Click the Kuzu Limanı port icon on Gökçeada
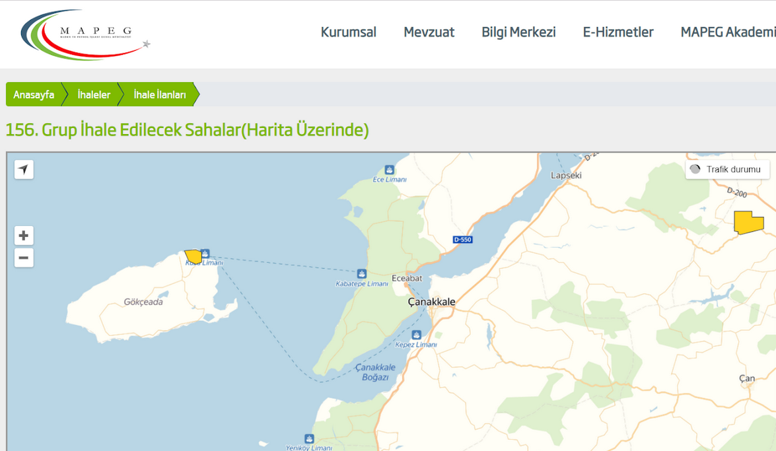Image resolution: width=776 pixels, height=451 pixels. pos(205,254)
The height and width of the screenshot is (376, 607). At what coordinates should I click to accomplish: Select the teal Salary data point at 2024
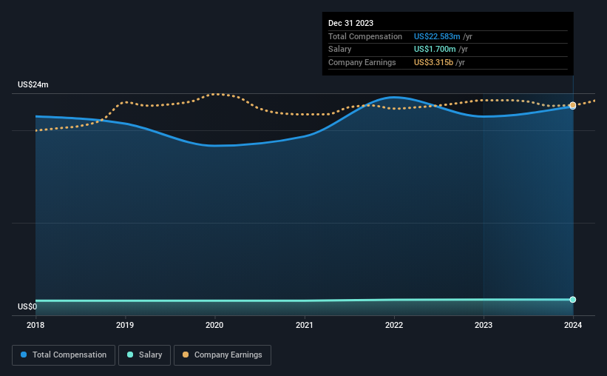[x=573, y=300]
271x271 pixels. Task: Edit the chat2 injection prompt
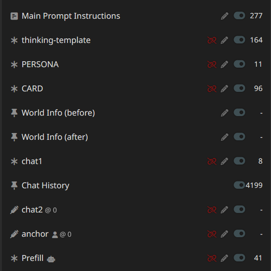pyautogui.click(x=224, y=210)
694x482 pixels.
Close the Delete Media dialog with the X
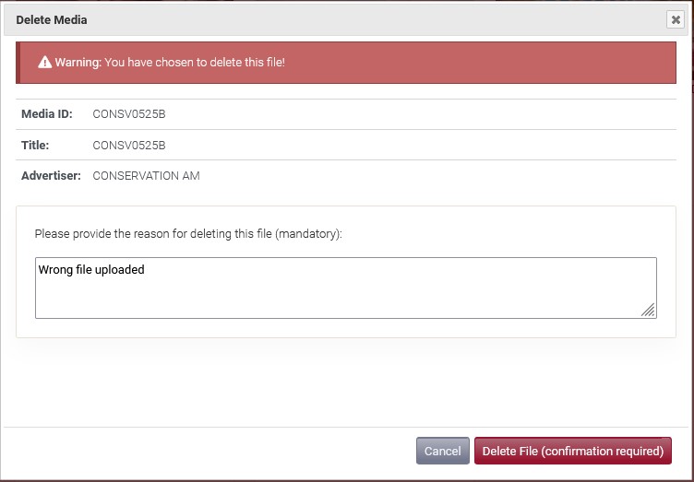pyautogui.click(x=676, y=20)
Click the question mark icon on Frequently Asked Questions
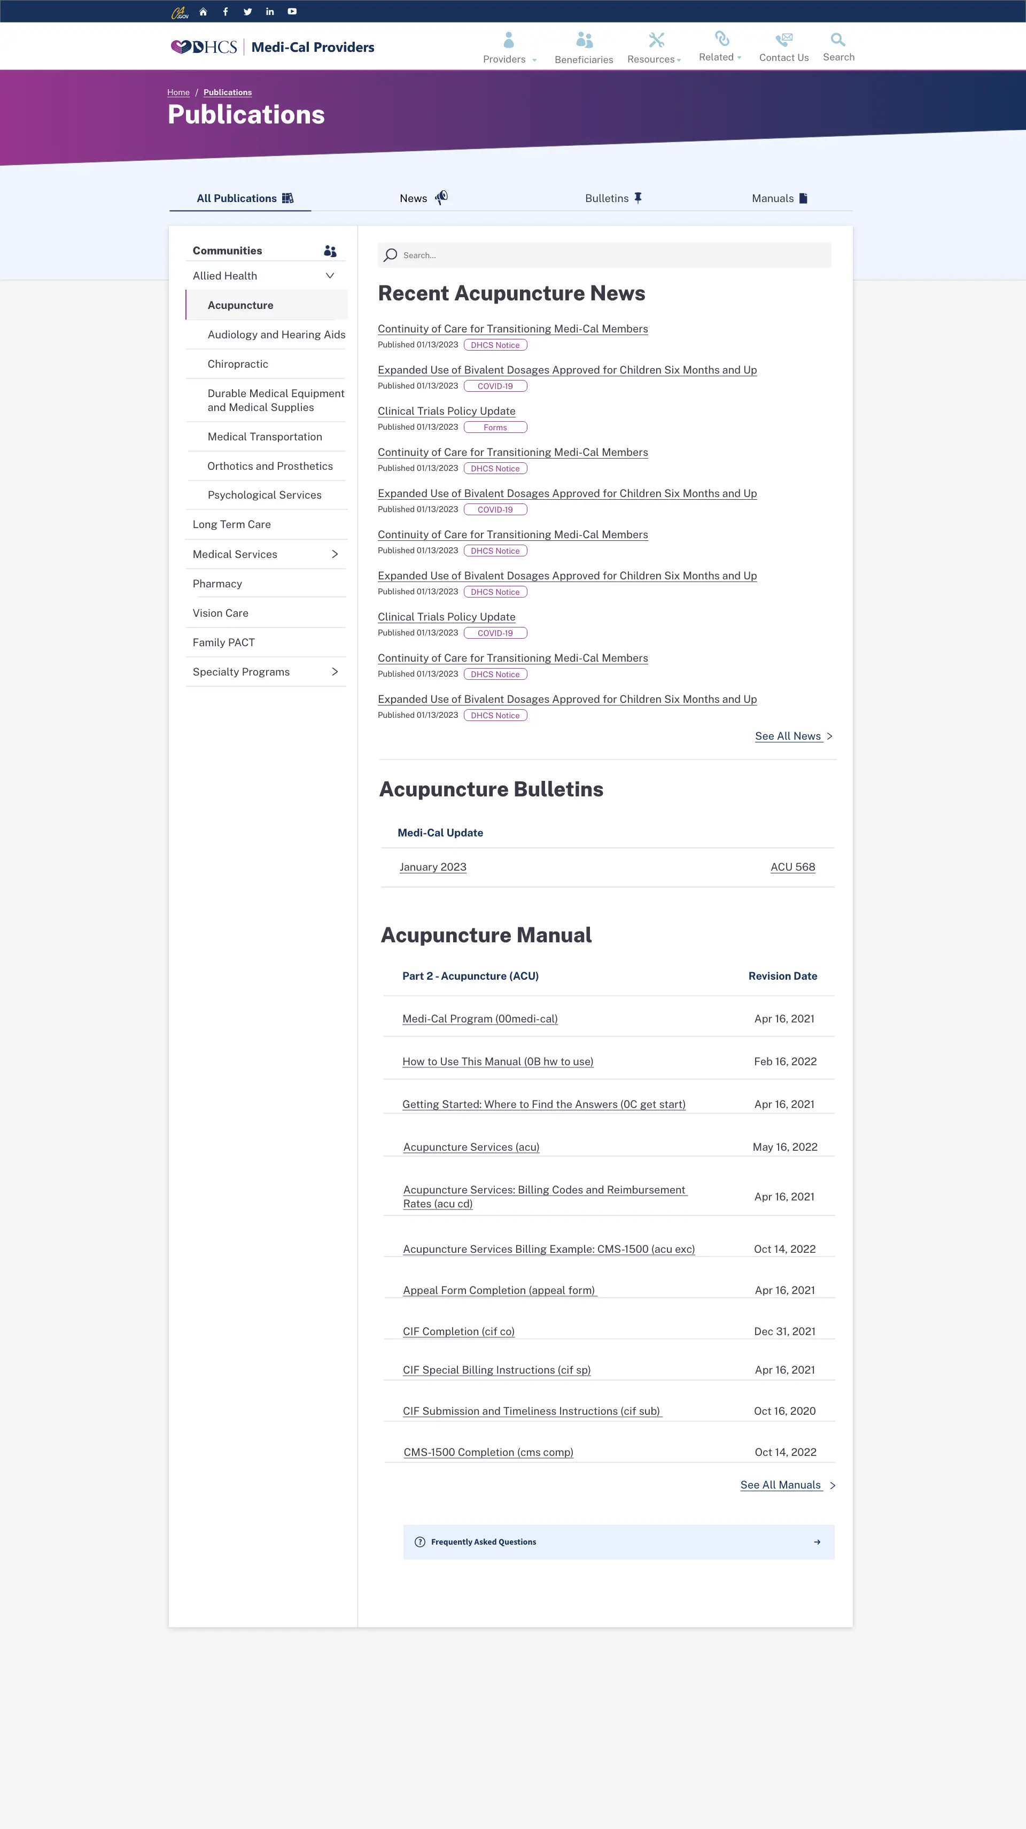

******

● **Your goal**
Please output the listing above word for word, leaving the pictures out of your answer.

● **Task solution**
Click the Kuzu Limanı port icon on Gökçeada
Image resolution: width=776 pixels, height=451 pixels. pos(205,254)
The height and width of the screenshot is (376, 607). At what coordinates should I click to accomplish: Select the teal Salary data point at 2024
[x=573, y=300]
271x271 pixels. Task: Edit the chat2 injection prompt
pyautogui.click(x=224, y=210)
694x482 pixels.
Close the Delete Media dialog with the X
pyautogui.click(x=676, y=20)
Click the question mark icon on Frequently Asked Questions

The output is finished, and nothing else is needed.